[93] Louis Pauquet, chanoine et archidiacre du Mans, étoit secrétaire, créature et factotum de Costar. Cet homme, né à Bresles, en Bauvoisis, avoit été laquais; il avoit trouvé le moyen d'apprendre le latin, mais il étoit livré à l'ivrognerie de la manière la plus dégoûtante. Costar le tenoit très-sévèrement sur ce chapitre. Après sa mort, Pauquet continua de se livrer à la débauche, il mangea son bien, et mourut âgé de soixante-trois ans, le 14 novembre 1673. (Vie de Pauquet, à la suite du manuscrit déjà cité.)
[94] Nicolas Foucquet, procureur-général et surintendant des finances.

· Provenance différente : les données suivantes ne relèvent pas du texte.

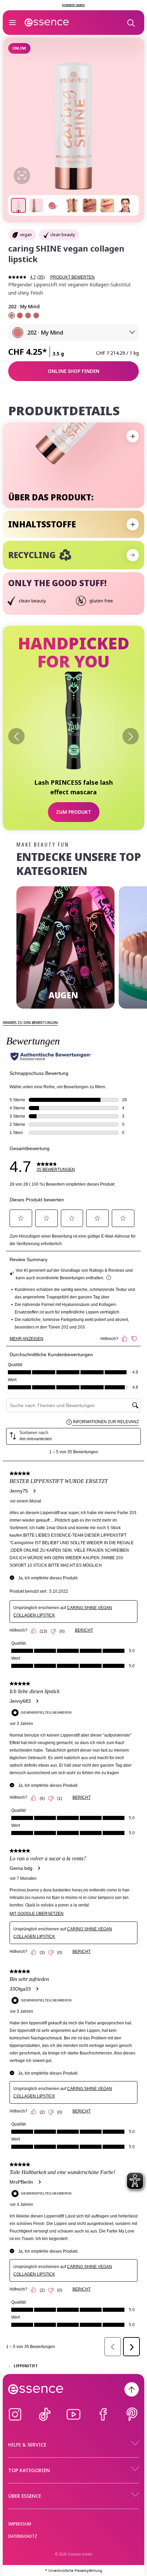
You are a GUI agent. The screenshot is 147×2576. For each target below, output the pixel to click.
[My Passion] (19, 315)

[95] Secrétaire de Mazarin; il devint ensuite secrétaire particulier ayant la main du Roi, c'est-à-dire écrivant les lettres qui passoient pour être de la main du Roi. Il a été président de la chambre des comptes, et membre de l'Académie françoise. Il étoit célèbre pour son avarice.
[96] Il mourut le 13 mai 1660. (Manuscrit déjà cité.)
[97] Par son testament notarié du 9 juin 1659, Costar fit l'abbé Pauquet son légataire universel, et la veille de sa mort, il lui résigna tous ses bénéfices. Il légua deux mille livres à l'abbé Coustard Du Coudray, curé de Gesvres, son neveu, et fit des dons assez considérables à diverses églises, mais plus particulièrement à celle de Niort, dont il étoit curé. (Vie manuscrite de Costar.)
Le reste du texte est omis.